Regulatory guidance from AUSIMM, SME, and CIM seems pretty casual and high-level. It doesn’t define the term “significant figure”. Published papers concerned with precision and accuracy of measurement, estimation, and reporting show a characteristic reluctance to advocate a prescriptive approach (e.g., Lipton and Horton, 2014). It’s left for you to decide based on this and that, so anything goes, right? The discussion in the AUSIMM guide includes detailed descriptions of bulk density methods most of which nobody in hard-rock mining actually uses, and they lack enough detail for practical implementation. A paper on the subject of bulk density measurements by a M.S. student, Crawford (2013), is more useful, but still, there isn’t a discussion of significant figures.

The JORC Code tells us that “rounding to the second significant figure should be sufficient” , or even to as little as one significant figure for Inferred Resources. It’s hard to argue with the JORC code, based on the preceding discussion.

The SME guidance is looser, allowing up to three significant figures, “Depending on the accuracy of the estimate…”. How the accuracy is determined and how it should be applied to either two or three figures is left to the Competent Persons. That leaves a barn door-size opening for qualitative judgement.

This is the general and non-prescriptive advice of CIM (2019):” Reporting of tonnage and grade figures should reflect the order of accuracy or precision of the estimate by rounding off to an appropriate number of significant figures.

Ditto SEC’s CFR Title 17 blah blah, “The qualified person preparing the mineral resource estimates must round off, to appropriate significant figures chosen to reflect order of accuracy, any estimates of quantity and grade or quality.” That’s it. And what does “chosen to reflect order of accuracy” mean exactly. So Qualified Persons writing a NI 43-101 or SK-1300 report can decide what “appropriate” means. Or in Clinton-speak, “the appropriate meaning of “appropriate” is. At least the SK-1300 author could fall back on the SME guidance which is somewhat prescriptive (2 or 3).
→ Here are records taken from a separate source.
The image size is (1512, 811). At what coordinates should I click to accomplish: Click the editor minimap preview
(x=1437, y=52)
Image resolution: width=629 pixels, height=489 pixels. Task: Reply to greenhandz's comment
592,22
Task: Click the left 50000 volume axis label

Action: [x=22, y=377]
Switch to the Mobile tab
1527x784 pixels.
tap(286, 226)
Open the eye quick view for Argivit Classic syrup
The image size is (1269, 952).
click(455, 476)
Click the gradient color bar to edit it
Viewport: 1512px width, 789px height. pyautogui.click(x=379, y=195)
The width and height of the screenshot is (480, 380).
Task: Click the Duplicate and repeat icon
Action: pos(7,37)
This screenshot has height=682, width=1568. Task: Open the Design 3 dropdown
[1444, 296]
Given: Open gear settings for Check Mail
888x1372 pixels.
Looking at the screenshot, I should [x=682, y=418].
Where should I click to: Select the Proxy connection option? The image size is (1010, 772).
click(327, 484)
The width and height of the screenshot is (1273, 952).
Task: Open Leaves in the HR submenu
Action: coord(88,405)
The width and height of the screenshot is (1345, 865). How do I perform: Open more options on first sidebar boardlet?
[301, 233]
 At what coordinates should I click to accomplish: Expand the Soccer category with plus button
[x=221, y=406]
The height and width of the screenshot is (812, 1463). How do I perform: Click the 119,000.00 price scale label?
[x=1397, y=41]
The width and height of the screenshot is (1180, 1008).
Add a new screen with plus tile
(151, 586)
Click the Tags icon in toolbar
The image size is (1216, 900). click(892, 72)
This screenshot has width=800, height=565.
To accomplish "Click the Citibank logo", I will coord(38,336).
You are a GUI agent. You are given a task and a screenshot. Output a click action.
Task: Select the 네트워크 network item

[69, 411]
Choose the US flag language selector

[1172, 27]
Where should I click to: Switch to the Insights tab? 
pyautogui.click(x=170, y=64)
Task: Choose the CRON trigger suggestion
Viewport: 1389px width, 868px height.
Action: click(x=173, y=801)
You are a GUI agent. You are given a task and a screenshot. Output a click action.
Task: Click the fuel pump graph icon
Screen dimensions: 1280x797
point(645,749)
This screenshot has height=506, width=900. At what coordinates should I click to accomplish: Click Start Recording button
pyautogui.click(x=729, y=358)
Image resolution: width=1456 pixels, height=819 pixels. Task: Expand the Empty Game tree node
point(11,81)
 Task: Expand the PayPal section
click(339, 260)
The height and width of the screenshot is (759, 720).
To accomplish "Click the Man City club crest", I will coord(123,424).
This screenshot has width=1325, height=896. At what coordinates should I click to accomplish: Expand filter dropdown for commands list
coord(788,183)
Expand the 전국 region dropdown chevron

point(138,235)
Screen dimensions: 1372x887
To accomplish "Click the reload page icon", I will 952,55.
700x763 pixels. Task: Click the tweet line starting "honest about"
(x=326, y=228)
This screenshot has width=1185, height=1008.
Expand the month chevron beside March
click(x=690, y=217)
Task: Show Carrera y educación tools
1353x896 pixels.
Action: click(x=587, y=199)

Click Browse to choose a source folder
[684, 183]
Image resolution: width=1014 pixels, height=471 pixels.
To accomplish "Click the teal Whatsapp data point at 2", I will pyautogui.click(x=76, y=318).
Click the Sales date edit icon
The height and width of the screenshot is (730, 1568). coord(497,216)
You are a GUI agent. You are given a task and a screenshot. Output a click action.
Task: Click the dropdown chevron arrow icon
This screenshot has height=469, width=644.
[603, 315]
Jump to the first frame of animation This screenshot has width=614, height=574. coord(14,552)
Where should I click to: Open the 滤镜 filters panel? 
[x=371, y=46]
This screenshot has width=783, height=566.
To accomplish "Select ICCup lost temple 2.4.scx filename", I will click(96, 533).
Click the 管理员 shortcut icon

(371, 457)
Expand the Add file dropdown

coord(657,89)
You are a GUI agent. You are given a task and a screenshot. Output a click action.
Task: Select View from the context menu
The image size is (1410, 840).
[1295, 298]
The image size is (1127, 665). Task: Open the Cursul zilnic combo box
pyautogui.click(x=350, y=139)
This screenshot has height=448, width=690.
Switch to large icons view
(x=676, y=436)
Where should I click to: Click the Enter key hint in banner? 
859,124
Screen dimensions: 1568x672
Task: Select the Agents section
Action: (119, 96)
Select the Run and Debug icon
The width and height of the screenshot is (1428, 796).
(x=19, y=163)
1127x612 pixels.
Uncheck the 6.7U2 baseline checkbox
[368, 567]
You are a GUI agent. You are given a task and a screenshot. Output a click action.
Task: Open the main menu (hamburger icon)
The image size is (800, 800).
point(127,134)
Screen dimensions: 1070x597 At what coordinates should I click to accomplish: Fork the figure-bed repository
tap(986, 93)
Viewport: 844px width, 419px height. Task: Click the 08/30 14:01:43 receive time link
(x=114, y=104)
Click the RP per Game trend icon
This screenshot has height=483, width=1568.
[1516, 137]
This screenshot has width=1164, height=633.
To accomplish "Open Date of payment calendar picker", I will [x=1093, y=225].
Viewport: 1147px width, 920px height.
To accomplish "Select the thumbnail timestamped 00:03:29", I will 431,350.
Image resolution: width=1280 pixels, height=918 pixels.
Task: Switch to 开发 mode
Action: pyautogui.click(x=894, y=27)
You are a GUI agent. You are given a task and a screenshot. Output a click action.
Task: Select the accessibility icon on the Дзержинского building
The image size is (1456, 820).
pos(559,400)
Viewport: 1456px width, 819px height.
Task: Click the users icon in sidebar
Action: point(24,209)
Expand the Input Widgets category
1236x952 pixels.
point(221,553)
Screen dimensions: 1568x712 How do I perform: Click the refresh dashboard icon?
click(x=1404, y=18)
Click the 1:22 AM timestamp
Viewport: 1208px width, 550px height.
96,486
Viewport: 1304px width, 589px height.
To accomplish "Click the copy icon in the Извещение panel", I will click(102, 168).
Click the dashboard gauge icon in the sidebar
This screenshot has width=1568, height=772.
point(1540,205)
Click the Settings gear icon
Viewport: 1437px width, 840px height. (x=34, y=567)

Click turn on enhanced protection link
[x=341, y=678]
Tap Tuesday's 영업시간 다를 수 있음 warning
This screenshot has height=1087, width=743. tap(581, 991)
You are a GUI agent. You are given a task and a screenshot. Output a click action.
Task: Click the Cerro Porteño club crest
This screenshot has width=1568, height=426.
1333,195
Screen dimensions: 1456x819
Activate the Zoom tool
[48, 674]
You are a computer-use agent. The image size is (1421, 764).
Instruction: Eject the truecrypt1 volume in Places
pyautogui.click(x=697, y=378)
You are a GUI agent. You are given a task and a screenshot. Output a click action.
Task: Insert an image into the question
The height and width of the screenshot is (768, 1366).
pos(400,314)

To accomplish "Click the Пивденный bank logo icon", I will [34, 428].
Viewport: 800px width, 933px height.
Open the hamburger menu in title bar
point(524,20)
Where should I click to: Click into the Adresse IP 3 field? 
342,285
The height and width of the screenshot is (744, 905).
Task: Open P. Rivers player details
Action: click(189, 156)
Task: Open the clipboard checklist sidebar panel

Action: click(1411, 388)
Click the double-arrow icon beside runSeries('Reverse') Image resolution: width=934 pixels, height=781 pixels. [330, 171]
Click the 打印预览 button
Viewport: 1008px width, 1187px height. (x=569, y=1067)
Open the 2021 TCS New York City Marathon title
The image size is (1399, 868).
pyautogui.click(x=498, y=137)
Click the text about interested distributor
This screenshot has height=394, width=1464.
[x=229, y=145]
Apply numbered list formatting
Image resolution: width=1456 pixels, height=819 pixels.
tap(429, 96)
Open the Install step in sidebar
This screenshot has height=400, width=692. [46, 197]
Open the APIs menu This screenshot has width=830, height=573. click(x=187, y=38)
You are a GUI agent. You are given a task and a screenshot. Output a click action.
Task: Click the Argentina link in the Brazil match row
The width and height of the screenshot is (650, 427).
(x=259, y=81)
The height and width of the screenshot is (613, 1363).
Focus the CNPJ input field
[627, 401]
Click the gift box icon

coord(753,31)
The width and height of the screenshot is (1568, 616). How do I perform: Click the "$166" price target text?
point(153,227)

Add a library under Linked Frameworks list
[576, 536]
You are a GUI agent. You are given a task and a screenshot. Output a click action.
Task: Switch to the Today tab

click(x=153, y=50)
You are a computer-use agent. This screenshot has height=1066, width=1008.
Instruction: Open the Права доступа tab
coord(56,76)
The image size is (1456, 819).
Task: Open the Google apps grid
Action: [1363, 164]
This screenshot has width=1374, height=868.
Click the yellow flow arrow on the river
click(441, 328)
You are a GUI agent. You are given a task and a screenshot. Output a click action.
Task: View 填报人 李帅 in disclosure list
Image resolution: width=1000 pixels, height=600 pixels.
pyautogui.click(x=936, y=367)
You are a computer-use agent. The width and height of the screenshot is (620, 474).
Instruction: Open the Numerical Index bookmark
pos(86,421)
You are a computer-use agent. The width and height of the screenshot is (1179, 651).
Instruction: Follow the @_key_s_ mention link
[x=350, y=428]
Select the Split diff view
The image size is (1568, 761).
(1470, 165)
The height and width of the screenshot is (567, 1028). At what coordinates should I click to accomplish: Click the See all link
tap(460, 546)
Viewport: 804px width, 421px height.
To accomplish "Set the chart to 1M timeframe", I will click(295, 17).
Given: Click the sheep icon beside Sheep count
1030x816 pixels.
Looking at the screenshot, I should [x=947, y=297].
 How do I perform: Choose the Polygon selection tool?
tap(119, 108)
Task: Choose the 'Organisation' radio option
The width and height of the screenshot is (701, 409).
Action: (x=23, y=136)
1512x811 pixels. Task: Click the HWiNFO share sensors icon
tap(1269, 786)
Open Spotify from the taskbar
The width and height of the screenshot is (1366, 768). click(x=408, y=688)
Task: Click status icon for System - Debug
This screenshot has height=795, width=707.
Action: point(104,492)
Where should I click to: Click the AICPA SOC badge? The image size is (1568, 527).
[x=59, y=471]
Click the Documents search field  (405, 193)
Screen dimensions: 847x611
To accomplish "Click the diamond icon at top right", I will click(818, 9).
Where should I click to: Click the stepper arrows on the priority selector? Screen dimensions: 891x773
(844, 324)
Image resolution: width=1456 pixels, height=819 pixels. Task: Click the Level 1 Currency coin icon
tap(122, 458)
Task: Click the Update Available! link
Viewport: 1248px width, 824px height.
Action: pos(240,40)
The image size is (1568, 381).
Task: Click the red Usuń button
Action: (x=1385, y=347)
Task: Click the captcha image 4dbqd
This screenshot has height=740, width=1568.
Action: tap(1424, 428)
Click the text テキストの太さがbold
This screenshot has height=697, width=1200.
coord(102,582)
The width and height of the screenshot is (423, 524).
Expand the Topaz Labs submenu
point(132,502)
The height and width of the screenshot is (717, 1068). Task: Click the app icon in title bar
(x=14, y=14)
Based on a cursory and somewhat random search of technical reports I’ve downloaded on my computer, two 2024 NI 43-101 Technical Reports list mineral resources reported to five significant figures in tonnage, three in grade, and four for metal content. For these, significant figures should be three for metal for consistency with the rules presented above.

Another recent report shows five significant figures for tons, two for grade and three for metal–should be two for metal. And one more with four significant figures for tons, two for grade and three for ounces–should be two for ounces.

I also find a few that followed significant figure rules, at least at the reporting level. It seems like reporting is not always wrong but is not very consistent. I plead guilty on this, by the way. All that work on the project, and the estimates, and that validation, and I have to round everything off? It doesn’t seem fair….

A few references below:

Abzolov, M.Z., 2013. Measuring and modelling of dry bulk rock density for mineral resource estimation. Applied Earth Science (Trans. Inst. Min. Metall. B) Vol 122 No. 1.

CIM, 2019. CIM Estimation of Mineral Resources & Mineral Reserves Best Practice Guidelines. CIM Mineral Resource & Mineral Reserve Committee. 75 p.

Crawford, K.M., 2013. Determination of bulk density of rock core using standard industry methods. MS Thesis, Michigan Technological University. 209 p.

Lipton, I.T. and Horton, J.A., 2014. Measurement of bulk density for resource estimation – methods, guidelines and quality control. Mineral Resource and Ore Reserve Estimation – The AusIMM Guide to Good Practice. 2nd edition, Monograph 30.

SME, 2014. The SME guide for reporting exploration results, mineral resources, and mineral reserves (The 2014 SME Guide). The Society for Mining, Metallurgy and Exploration, Inc. 65 p.